Two years of hard work by volunteers from the WRVS in Devizes has won them national recognition for their superb archive, which dates from 1938 to 1992.

The collection, based at premises at the Bath Road Business Centre in Devizes, was saved from storage at a Pickford’s depot where it had been in boxes for many years.

It contains the wartime records of what was until 1966 the Women’s Voluntary Service, covering air raid precautions and services to bomb victims of the 1939-45 conflict and beyond.

It has now been recognised by the United Nations Educational, Scientific and Cultural Organisation (UNESCO) as worthy of inclusion in its UK Memory of the World Register.
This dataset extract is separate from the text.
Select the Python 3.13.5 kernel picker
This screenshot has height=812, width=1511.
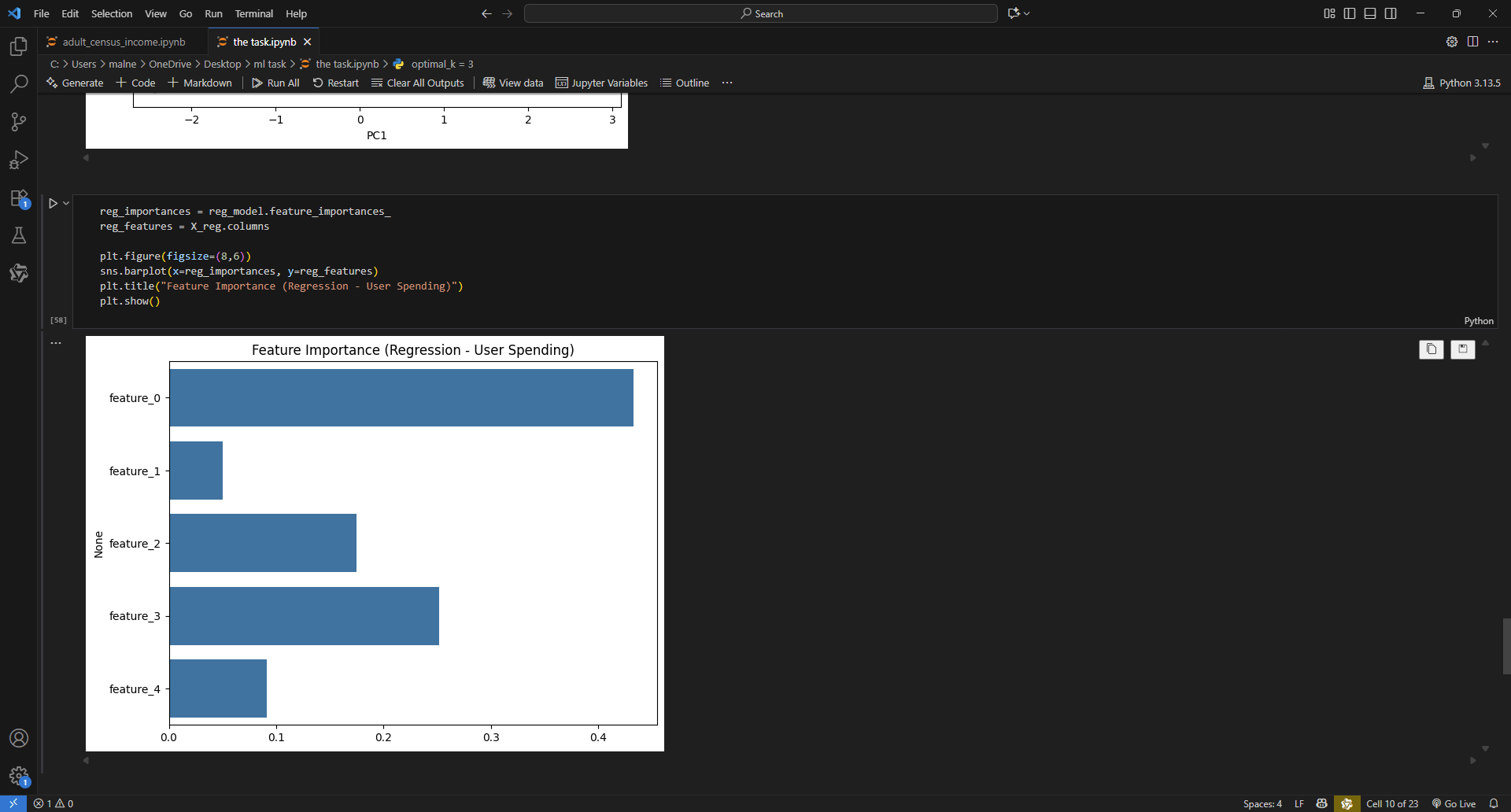tap(1461, 83)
It stands alongside the Charter of King William I, the earliest royal document in Britain; a letter from railway engineer George Stephenson to his son Robert; and the Pont Manuscript Maps, the earliest surviving topographic survey of Scotland.

Collection archivist Matthew McMurray said: “We really are delighted to have been included as one of the first entries on a list of the UK’s most outstanding documentary heritage.”

Despite the hard work of the volunteers, there still remains around 15 years of work in listing the contents of the collection.

Bringing the archive to Devizes was the brainchild of Alice Cleland, a former national vice-chairman of the WRVS who lives in Devizes. During 2008 hundreds of boxes were brought to the Devizes premises and volunteers have been going through them, cataloguing them, ever since.

The archive’s early inclusion on the UNESCO list would not have been hurt by the fact that the chairman of the UK Memory of the World committee is David Dawson, director of the Wiltshire Heritage Museum in Devizes.